|  | When you see the holiday brochures for Norfolk, it's easy to forget that the idea of a holiday in the county is far from new!
The Victorians loved coming here, and so have successive generations.
And that's why a new exhibition at the Lynn Museum in King's Lynn is taking a look at the Norfolk holidays of yesteryear, from Victorian times to the 1960s.
A short history...
Robert Walpole, Britain's first prime minister used to have holidays here in the 18th century, but his Norfolk congresses at Houghton were strictly for the elite, who spent the days hunting and the evenings dining and talking politics. But for most of us, holidays arrived in Victorian times and it was the coming of the railways that made Norfolk the place to visit. Tim Thorpe, is the curator of Lynn Museum he explains how the North Norfolk seaside became so popular.
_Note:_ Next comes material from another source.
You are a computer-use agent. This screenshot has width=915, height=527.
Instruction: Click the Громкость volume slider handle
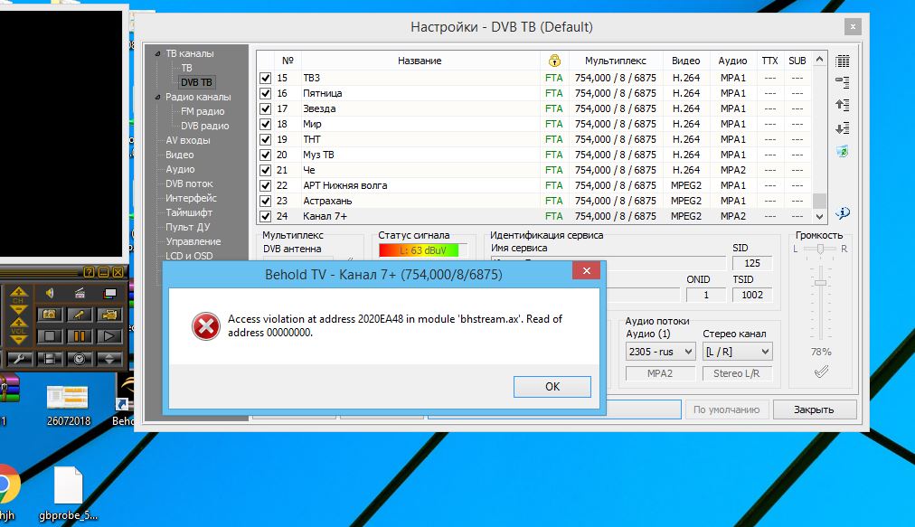point(820,283)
"It was in 1862 that the railway first arrived in Hunstanton. Up till then, Hunstanston was only a sleepy little village with only a few houses. The man that actually campaigned for a railway also owned hotels and guesthouses and the place literally exploded," added Thorpe. It wasn't just Hunstanton that grew with the holiday trade. A series of books and articles which can be see at the exhibition, helped to make the area fashionable with the Victorians. "There was a freelance journalist called Clemence Scott who first visited Cromer in August 1883. He wrote several pieces and it really grabbed the local imagination, especially his descriptions of the way the poppies were growing up on the cliff tops.
"He wrote several books, Poppyland and Vera in Poppyland and they really attracted huge numbers of people to Cromer," said Tim Thorpe.  Bathing poster |
Cromer also has another claim to fame. It was the first place where mixed bathing was allowed, although gentlemen, according to one of the posters in the exhibition, had to be properly attired, from neck to knee!
All sorts of people were attracted to the the Norfolk coast. Indeed part of the exhibition is devoted to the 'finds' dropped by visitors through the slats of the piers at Hunstanton and Cromer.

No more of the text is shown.